We haven’t openly discussed the fact that we don’t write on the bed together anymore. She’s focused on the lyrics, though, so I need to pull my shit together and focus on them, too. I set my guitar down and pull myself up, then walk to the bed and lie beside her. I take the notebook out of her hands and pull it in front of me to read what she’s written so far.
She smells good.
I try to block off my senses somehow, but I know it’s a wasted effort. Instead, I focus on the words she’s written, quickly impressed at how effortlessly they come to her.
After reading what she’s written, I hand her back the notebook and pick up my phone. I’m confused about the lyrics, because they aren’t at all what I was expecting. I’m not sure I like them.
Me: I thought we were writing an angry song about Vikrant.
She shrugs, then begins texting me back.
Ragini: I tried. The subject of Vikrant doesn’t really inspire me anymore. You don’t have to use them if you don’t like them. I can try something different.
I stare at her text, not sure how to respond.

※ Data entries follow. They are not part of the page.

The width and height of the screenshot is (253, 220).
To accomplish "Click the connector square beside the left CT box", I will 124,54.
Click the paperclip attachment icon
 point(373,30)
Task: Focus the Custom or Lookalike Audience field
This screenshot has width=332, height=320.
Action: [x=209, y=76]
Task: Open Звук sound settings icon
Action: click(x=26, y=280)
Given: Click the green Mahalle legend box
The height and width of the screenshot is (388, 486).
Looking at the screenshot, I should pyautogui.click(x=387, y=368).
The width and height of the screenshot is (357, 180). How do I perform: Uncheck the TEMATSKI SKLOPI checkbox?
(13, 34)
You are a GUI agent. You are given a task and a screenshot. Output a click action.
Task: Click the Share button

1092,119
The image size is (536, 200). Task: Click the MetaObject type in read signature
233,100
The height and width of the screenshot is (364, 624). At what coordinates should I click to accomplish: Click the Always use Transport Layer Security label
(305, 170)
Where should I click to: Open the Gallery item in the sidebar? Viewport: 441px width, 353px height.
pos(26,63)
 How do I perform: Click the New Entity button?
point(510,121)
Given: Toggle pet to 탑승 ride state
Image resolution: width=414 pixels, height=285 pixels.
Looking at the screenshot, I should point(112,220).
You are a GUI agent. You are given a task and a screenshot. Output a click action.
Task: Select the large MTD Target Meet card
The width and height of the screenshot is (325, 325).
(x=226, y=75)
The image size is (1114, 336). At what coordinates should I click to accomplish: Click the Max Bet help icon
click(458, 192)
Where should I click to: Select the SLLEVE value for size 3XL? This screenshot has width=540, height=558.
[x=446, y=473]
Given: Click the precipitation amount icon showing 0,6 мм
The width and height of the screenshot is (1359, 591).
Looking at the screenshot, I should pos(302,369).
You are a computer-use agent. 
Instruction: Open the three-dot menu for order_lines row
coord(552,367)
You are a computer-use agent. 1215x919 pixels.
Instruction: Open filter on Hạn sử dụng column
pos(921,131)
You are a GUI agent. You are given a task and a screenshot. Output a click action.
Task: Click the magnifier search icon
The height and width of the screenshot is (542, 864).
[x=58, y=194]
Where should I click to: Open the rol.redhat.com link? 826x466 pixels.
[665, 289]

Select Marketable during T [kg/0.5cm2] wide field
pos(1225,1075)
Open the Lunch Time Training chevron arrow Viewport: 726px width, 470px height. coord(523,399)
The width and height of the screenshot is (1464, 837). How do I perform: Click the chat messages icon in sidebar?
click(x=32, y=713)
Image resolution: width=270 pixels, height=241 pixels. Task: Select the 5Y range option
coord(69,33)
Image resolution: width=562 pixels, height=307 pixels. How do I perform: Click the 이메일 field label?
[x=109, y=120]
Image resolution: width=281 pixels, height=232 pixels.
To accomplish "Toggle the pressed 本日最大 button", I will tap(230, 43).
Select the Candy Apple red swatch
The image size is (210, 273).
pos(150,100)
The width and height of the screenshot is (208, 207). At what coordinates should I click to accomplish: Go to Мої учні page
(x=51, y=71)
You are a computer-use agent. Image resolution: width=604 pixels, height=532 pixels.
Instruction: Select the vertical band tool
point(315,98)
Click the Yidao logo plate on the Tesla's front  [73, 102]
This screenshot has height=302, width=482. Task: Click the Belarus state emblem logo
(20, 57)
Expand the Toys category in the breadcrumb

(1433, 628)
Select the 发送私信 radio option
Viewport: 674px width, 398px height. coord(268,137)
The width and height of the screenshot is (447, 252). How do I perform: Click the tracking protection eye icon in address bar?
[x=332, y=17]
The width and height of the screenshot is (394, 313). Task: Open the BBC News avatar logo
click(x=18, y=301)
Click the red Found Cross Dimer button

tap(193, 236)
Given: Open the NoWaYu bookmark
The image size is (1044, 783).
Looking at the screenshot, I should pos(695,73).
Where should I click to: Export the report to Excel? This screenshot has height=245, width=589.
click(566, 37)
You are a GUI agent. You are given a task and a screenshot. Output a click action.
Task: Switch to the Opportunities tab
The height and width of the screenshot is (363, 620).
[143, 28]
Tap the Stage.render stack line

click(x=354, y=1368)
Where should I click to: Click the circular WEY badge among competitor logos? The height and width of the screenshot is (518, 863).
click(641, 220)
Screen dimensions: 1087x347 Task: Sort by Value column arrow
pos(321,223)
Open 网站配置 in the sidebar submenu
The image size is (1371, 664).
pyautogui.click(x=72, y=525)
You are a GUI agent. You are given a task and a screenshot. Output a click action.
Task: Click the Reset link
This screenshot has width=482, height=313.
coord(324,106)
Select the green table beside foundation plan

I don’t like the lyrics, but not because they aren’t good. It’s because the words she’s written down make me think she’s somehow able to read my mind.
Me: I love them.
She smiles and says, “Thank you.” She flips onto her back, and I catch myself appreciating this moment and this night and her low-cut dress way more than I probably should. When my eyes make their way back to hers, she’s watching me, plainly aware of what’s going through my head. Eyes don’t lie, unfortunately.
When neither of us breaks our gaze, I’m forced to swallow the huge lump in my throat.
Don’t get yourself in trouble, Lakshya.
Thank God she sits up when she does.
Ragini: I’m not sure where you want the chorus to come in. This song is a little more upbeat than the ones I’m used to. I’ve written three different ones, but I don’t like how any of them sound. I’m stuck.
Me: Let me watch you sing it one more time.
I roll off the bed and grab the guitar, then take it back to the bed but sit on the edge this time. We turn to face each other, and I play while she sings. When we make it to the chorus, she stops singing and shrugs, letting me know this is where she’s stuck. I take her notebook and read the lyrics over a few times. I glance up at her without being too obvious about it and write the first thing that comes to mind.
I pause from writing and look up at her again, feeling every bit of the words in this chorus. I think we both know the words we write have to do with each other, but that doesn’t seem to stop us at all. If we keep having moments like these with words that are way too honest, we’ll both end up in trouble. I quickly look back down at the paper as more lyrics begin to enter my head.
I refuse to look up at her again while I write. I keep my mind focused on the words that somehow seem to flow from my fingertips every time we’re together. I don’t question what’s inspiring me or what they mean.
I don’t question it . . . because it’s obvious.
But it’s art. Art is just an expression. An expression isn’t the same as an act, as much as it sometimes feels that way. Writing lyrics isn’t the same as directly informing someone of your feelings.
I keep my eyes on the paper and continue to write the words I honestly wish I didn’t feel.
The second I’m finished writing, I’m so worked up I don’t allow myself to witness her reaction to the words. I quickly hand her back the notebook and pull my guitar around and begin playing so she can work through the chorus.